Archive for August 25, 2016

Thursday, August 25, 2016

Foundation Hashing

Paul Haddad:

TIL NSData only uses the first 80 bytes to hash itself and doesn’t use length at all for some reason.

Other classes with potentially bad hash codes: NSArray and NSDictionary both simply return their count. NSString’s hashing has changed a few times. Currently it uses up to 96 characters (taken from the beginning, middle, and end) and also incorporates the length.

If you know these hash functions are bad for your data, you can use wrapper objects to override the -hash method or an NSMapTable with a custom NSPointerFunctions.

Previously: Swift Tuples Aren’t Equatable.

Update (2016-08-25): David Smith:

Using the length is a good idea. We [should] change that.

Just an oversight afaik. Not all that many people hitting that code path. Should be a safe fix.

Dropbox Document Scanning Tech

Ying Xiong:

A few weeks ago, Dropbox launched a set of new productivity tools including document scanning on iOS. This new feature allows users to scan documents with their smartphone camera and store those scans directly in their Dropbox. The feature automatically detects the document in the frame, extracts it from the background, fits it to a rectangular shape, removes shadows and adjusts the contrast, and finally saves it to a PDF file. For Dropbox Business users, we also run Optical Character Recognition (OCR) to recognize the text in the document for search and copy-pasting.


We decided to develop a customized computer vision algorithm that relies on a series of well-studied fundamental components, rather than the “black box” of machine learning algorithms such as DNNs. The advantages of this approach are that it is easier to understand and debug, needs much less labeled training data, runs very fast and uses less memory at run time. It is also more accurate than Apple’s SDK for the kinds of usage scenarios we care about; in an A/B test evaluation, the detections found by our algorithm are 60% less likely to be manually corrected by users than those found by Apple’s API.

Jongmin Baek:

Once we have a rectangular rendering of the document, the next step is to give it a clean and crisp scanned appearance. We can explicitly formulate this as an optimization problem; that is, we solve for the final output image J(x,y) as a function of the input image I(x, y) that satisfies the two aforementioned requirements to the greatest extent possible:
  • The background of the document is mostly a uniform white, with even illumination.
  • The foreground text and figures are crisp and visible with high contrast.
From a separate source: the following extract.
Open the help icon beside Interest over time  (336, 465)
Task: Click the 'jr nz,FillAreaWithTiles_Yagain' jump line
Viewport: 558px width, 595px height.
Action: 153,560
In our experiments, the output colors using this simple algorithm would look faded, even though the RGB values were exactly the same as the input! The reason is that the human visual system is based on relative brightness, not absolute ones; this makes colors “pop” more relative to the dull gray of the input, but not relative to the bright white background of the enhanced image.

.NET/C# Generics History

Don Syme (via Doug Gregor):

Generics for .NET and C# in their current form almost didn’t happen: it was a very close call, and the feature almost didn’t make the cut for Whidbey (Visual Studio 2005). Features such as running CLR code on the database were given higher priority.

It was only through the total dedication of Microsoft Research, Cambridge during 1998-2004, to doing a complete, high quality implementation in both the CLR (including NGEN, debugging, JIT, AppDomains, concurrent loading and many other aspects), and the C# compiler, that the project proceeded. Product group resourcing for the feature was low until 2004, and remained sparse, leading to major overload on MSR Cambridge employees, though ultimately the code, designs and specifications were fully transferred into both the CLR and C#. Today, the future of the CLR is firmly in the hands of those in Redmond.


What would the cost of inaction have been? What would the cost of failure have been? No generics in C# 2.0? No LINQ in C# 3.0? No TPL in C# 4.0? No Async in C# 5.0? No F#? Ultimately, an erasure model of generics would have been adopted, as for Java, since the CLR team would never have pursued a in-the-VM generics design without external help.